The Age (Australia)
Police raid Animal Liberation office over 'roo stance
Malcolm Brown
May 4, 2009
http://www.theage.com.au/national/police...90503-arf8.html NSW and Queensland police have raided the offices of the animal
welfare group Animal Liberation in Sydney, seizing documents and
computer files in the latest development in a prolonged war over the
slaughter of kangaroos and their export for human consumption.
Animal Liberation chief executive Mark Pearson said the warrant
specified allegations that members of the group had wilfully
contaminated carcasses for the purposes of causing "public alarm or
loss", and of breaking into a house for the purposes of committing a
serious, indictable offence.
The allegations, which the group denied, were that group members in
NSW and Queensland had set about entering kangaroo chillers —
containers in which carcasses are dumped after killing and kept cool
before removal to processing centres — and had placed contaminated
material in them to produce adverse quality test results.
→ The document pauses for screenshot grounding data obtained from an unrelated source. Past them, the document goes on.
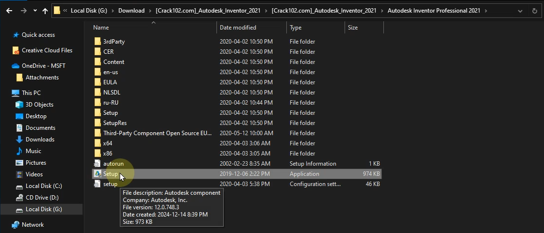This screenshot has width=544, height=233.
Task: Expand the address bar history dropdown
Action: [x=520, y=10]
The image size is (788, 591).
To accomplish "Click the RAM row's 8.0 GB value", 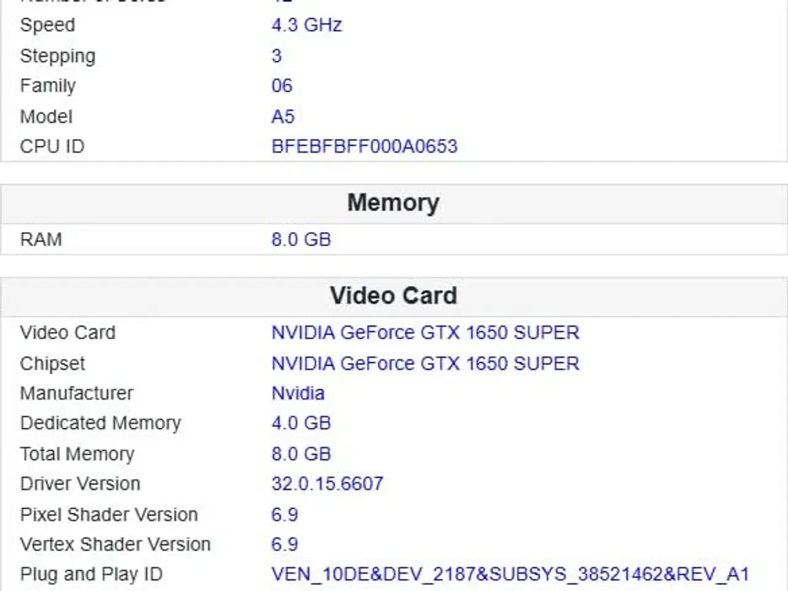I will click(x=301, y=239).
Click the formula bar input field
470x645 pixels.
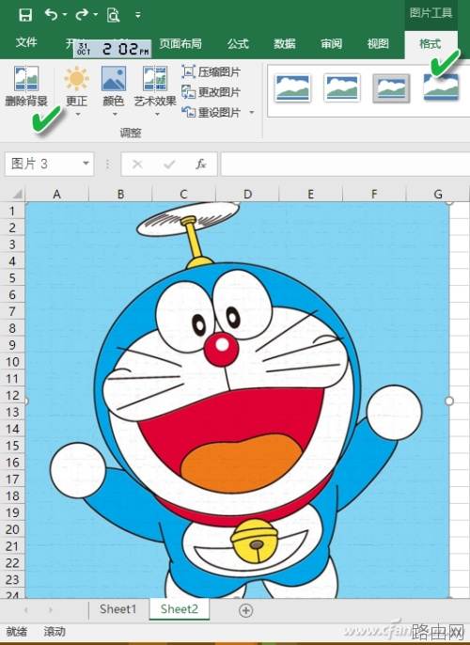tap(345, 165)
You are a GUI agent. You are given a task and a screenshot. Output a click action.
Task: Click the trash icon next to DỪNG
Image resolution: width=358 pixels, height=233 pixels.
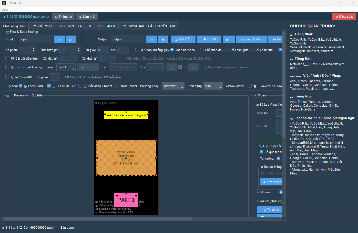click(x=227, y=40)
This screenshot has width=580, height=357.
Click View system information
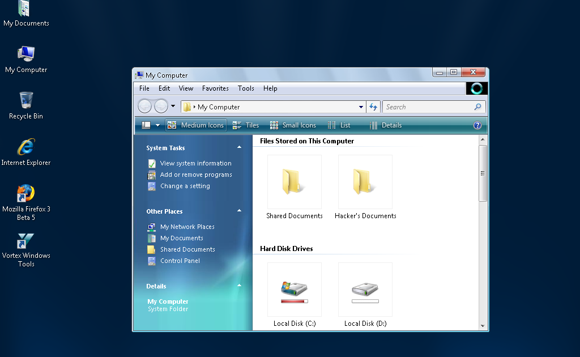point(195,163)
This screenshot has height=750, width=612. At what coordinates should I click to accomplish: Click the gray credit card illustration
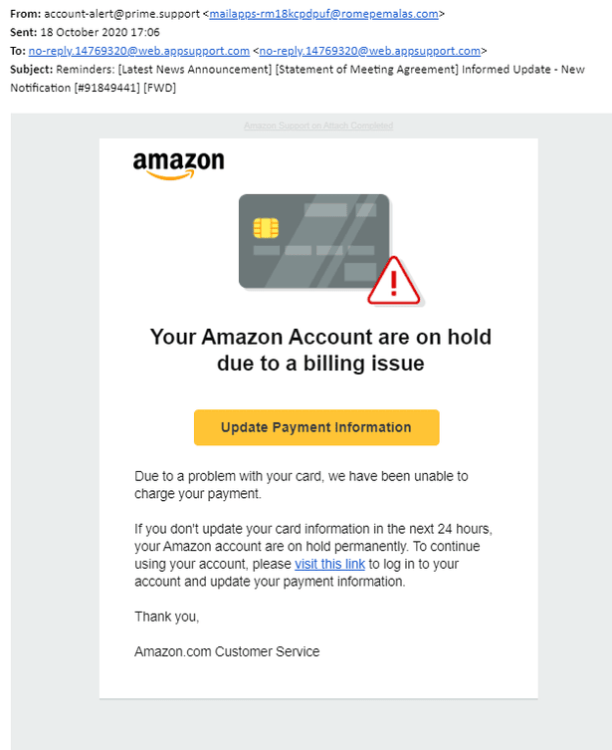[x=314, y=242]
Pretty sure the hunters nor the regular public would be doing such a thing. Thus it seems likely that the meat tests proved someone was taking such action & since these are the folks with vested interest in making sure nobody gains economic value for the culls, I figure the cops got it right. Those factors tell you how sick the ARA fanatics are. Mr Pearson said that had not happened and there was no need for it,
because tests commissioned by Animal Liberation and contained in a
report by an Israeli-born ecologist and biologist, Dr Dror Ben-Ami,
showed high contamination in some samples anyway.
Dr Ben-Ami's research, funded by another animal rights organisation,
Voiceless, provided a damning report on the industry. He said: "This
report exposes the realities of the kangaroo industry which include
extensive and alarmingly unhygienic practices, unacceptable suffering
of young kangaroos and the manufacture of false hope that kangaroo
harvesting will alleviate environmental degradation."
The paper, just published, was seized by police on Wednesday last week.
Animal Liberation communications officer Lynda Stoner said that nine
police, led by a NSW detective senior constable and a Queensland
detective-sergeant, spent five hours at the York Street, City,
premises.
Mr Pearson said Animal Liberation had gone into chillers in the
killing areas of western Queensland, but the chillers were unlocked
and all the group had done was to take swabs for analysis.